La Bataille


A 8 heures du matin, la flotte alliée se retrouve dispersée.
Villeneuve ordonne un demi-tour vers Cadix.
Vaille que vaille, il tente d'organiser la longue ligne de vaisseaux qui s'étire sur l'océan.

A 11 heures, la flotte anglaise suit les plans donnés la veille par Nelson : elle se scinde en deux et attaque perpendiculairement la ligne alliée. Un groupe de quatre vaisseaux alliés tombe en panne au centre du dispositif français. Une brèche est ouverte.

A midi, Collingwood brise la ligne adverse, pour isoler des autres les vaisseaux qui naviguent à l'arrière.

A 12h15, Nelson s'engouffre dans la brèche créée à l'arrière du Bucentaure. Villeneuve ordonne, par pavillon, à tous les vaisseaux sans adversaire d'attaquer immédiatement le navire le plus proche.
En pure perte : dix vaisseaux ne prennent pas part à la bataille qui se déroule derrière eux. Les vaisseaux alliés, surpris par la tactique ennemie manœuvrent mal et se livrent à des combats particuliers. Le centre enfoncé, Villeneuve ordonne à l'avant-garde de faire demi-tour pour participer au combat.
La brise est faible, la manœuvre est lente et sans ensemble. Les vaisseaux qui ont laissé se former la brèche interprètent mal les ordres de Villeneuve et font eux aussi demi-tour.

Vers les 5 et 6 heures du soir, c'est la débandade parmi les alliés. Le Bucentaure perd tous ses mâts. Villeneuve, à présent maître d'une coque ingouvernable, donne l'ordre d'être transféré sur un autre vaisseau ; il n'y a plus de chaloupes. Le Bucentaure amène son pavillon.

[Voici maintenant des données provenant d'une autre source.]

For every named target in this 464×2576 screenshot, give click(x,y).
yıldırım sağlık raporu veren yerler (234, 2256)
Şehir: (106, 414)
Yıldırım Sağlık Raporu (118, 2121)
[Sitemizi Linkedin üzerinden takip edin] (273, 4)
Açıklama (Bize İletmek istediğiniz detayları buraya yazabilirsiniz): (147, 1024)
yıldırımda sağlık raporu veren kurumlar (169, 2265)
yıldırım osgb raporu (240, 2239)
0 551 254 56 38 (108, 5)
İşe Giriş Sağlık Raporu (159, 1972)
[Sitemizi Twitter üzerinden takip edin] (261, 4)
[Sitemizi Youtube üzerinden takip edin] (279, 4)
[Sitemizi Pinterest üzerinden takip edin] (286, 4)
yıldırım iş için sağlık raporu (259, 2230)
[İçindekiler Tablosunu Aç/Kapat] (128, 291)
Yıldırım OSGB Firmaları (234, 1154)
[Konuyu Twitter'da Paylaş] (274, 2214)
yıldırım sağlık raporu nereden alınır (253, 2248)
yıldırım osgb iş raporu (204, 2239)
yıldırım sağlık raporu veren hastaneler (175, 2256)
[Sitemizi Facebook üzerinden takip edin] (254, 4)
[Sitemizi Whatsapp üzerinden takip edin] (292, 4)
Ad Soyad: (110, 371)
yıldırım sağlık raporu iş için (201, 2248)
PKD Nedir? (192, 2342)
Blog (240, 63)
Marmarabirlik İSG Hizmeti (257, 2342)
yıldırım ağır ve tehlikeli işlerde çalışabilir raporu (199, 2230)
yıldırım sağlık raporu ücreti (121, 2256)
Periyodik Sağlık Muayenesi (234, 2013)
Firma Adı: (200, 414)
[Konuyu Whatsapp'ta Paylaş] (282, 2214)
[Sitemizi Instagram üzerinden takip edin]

Villeneuve est recueilli à bord du vaisseau anglais Mars et fait prisonnier.
Après le dernier combat du cap Ortegal, la marine française a perdu treize vaisseaux sur dix-huit, la marine espagnole neuf sur quinze. Les Anglais conservent tous les vaisseaux engagés.

Leurs pertes sont de 400 morts - dont Nelson - et de 1200 blessés.
3400 Français sont tués, 1200 blessés ; les Espagnols ont 1000 tués, 2500 blessés.

Les Conséquences

La flotte française ne se relèvera pas de cette défaite qui donne la maîtrise des mers à l'Angleterre et consacre un tournant dans le combat entre Napoléon et l'Europe.

Trafalgar enferme Napoléon sur le continent et le contraint à une vaine conquête de l'Europe. Vaine car, en définitive, c'est toujours la nation qui possède la domination des mers qui l'emporte.

Mais fin octobre 1805, qui peut y songer ? La victoire anglaise passe presque inaperçue, éclipsée en partie par la reddition des 27.000 Autrichiens de Mack à Ulm, le 19 octobre.
Napoléon espère que "le bruit retentissant de ses pas sur le continent empêchera d'entendre les échos du canon de Trafalgar". Ce qui est certain, l'Empereur n'abandonnera pas son plan : créer un front maritime et colonial, s'ériger en défenseur de la liberté des mers face à la "Perfide Albion".
Jusqu'en 1811, il songera au moins à reconstituer la Marine. Du côté anglais, malgré la mort de Nelson qui devient de fait un héros, c'est le soulagement. Provisoire. Désormais, tout se passe sur le continent.